Syndicalisme

Le rapport Perruchot critique le financement « opaque » du syndicalisme français

Consacré au financement du syndicalisme patronal et salarié français, le rapport du député (Nouveau Centre) Nicolas Perruchot avait fait grand bruit pour avoir été interdit de publication. Révélé par l’hebdomadaire Le Point le 16 février, il épingle les « mécanismes de financement des organisations syndicales et professionnelles qui sont structurellement opaques, non par souci délibéré de cacher quoi que ce soit, mais en raison de modalités d’organisation qui leur sont propres. » Comme les autres, la FNSEA se trouve sous le feu de critiques, notamment liées à l’importance et au manque de clarté des ressources autres que les cotisations d’adhérents. Principales sources manquant de clarté : les fonds décidés paritairement dans le cadre du dialogue social, les subventions émanant de l’Etat ou des relations avec les chambres d’agriculture ou encore les reversements d’indemnités comme celles du Conseil économique et social.
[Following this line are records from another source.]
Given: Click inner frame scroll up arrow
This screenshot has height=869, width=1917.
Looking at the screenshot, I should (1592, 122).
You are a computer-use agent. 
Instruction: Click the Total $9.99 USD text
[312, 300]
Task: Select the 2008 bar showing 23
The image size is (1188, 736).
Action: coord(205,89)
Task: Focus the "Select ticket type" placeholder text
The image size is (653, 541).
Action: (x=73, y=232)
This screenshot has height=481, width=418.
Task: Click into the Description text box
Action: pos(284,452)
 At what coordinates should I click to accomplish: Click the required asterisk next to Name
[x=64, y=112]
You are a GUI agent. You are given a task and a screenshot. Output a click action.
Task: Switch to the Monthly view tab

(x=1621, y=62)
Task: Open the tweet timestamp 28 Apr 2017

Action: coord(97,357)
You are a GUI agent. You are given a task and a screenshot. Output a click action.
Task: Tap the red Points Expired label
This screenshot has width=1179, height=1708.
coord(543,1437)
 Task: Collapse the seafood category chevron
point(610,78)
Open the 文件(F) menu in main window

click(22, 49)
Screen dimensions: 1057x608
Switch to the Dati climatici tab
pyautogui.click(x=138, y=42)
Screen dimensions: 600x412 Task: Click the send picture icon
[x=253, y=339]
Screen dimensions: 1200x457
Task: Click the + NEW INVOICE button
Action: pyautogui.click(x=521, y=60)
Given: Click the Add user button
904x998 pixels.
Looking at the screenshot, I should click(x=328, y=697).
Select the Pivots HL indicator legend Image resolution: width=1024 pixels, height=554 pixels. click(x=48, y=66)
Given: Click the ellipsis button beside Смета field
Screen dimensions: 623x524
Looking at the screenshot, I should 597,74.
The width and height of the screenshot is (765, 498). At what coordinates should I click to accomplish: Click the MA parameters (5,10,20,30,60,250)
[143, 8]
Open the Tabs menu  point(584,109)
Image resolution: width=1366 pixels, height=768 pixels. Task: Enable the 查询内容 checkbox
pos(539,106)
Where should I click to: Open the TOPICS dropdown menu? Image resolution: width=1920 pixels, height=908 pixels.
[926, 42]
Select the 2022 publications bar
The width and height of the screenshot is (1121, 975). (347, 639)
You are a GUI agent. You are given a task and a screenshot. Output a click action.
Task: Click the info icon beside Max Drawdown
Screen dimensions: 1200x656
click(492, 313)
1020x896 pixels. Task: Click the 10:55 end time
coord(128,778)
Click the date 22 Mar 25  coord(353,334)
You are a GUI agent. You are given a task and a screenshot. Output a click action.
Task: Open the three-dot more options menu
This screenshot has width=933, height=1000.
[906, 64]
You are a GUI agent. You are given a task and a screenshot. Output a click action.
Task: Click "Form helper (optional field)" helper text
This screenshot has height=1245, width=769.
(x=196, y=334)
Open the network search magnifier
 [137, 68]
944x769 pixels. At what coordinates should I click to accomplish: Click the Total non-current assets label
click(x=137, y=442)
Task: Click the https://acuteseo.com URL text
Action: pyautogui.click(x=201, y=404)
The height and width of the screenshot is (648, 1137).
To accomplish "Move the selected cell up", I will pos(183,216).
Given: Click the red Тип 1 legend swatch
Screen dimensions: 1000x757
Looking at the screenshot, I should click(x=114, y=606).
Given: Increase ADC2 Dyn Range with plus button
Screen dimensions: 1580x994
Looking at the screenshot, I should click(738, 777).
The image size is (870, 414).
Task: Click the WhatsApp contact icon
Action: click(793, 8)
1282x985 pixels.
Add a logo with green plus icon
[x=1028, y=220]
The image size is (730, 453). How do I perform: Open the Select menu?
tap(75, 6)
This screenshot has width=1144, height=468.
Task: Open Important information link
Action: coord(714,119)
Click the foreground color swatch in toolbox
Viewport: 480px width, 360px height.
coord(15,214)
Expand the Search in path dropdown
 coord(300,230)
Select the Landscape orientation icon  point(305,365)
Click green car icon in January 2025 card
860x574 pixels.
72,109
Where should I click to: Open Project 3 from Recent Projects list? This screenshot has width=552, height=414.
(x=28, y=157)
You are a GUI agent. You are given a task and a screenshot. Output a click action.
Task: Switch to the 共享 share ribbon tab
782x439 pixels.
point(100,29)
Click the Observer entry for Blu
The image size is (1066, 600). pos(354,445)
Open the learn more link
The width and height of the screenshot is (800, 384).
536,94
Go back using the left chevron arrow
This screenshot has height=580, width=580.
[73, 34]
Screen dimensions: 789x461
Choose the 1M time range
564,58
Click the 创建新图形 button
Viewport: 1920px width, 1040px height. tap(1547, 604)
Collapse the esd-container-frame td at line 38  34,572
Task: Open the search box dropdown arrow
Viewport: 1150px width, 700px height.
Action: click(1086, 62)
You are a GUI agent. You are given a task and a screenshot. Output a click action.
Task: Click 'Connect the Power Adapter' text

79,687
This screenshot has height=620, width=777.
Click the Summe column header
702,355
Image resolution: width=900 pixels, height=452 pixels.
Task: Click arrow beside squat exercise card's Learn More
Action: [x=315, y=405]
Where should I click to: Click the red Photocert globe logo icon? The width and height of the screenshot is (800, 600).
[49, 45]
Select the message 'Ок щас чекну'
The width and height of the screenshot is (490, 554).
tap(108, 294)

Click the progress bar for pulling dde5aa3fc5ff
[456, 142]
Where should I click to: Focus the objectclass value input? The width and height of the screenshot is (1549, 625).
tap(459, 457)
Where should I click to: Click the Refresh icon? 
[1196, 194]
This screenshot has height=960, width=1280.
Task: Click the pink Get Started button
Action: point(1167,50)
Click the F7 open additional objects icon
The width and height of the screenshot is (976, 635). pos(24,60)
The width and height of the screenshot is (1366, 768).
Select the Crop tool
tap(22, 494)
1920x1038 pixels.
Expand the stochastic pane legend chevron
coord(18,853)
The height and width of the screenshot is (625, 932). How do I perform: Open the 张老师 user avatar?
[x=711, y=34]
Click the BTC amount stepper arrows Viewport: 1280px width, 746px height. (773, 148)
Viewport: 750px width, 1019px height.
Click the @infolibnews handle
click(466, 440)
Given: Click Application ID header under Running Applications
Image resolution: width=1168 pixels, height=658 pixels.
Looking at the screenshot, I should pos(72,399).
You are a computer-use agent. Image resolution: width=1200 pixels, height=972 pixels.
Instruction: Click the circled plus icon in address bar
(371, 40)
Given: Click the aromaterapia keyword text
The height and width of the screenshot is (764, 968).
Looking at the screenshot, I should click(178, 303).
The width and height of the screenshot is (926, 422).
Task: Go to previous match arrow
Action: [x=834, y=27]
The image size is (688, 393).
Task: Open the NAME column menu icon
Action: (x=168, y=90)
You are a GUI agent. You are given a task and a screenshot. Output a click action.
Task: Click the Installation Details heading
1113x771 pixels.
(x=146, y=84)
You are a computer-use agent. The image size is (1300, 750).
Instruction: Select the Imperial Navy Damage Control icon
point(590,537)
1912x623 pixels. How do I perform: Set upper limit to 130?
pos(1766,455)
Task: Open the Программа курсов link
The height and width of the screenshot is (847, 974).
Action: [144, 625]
Nicolas Perruchot utilise le terme d’incongruités dans son rapport révélé le 16 février sur le financement du syndicalisme français. C’est d’abord l’incongruité « d’un évident déficit de représentativité d’organisations dont l’essentiel des ressources est parfois déconnecté des cotisations de leurs adhérents. » Pour les organisations agricoles, la FNSEA (200 000 adhérents selon le rapport) aurait un montant net de cotisations de 6,16 millions d’euros, ne finançant ainsi que 30% de ses ressources.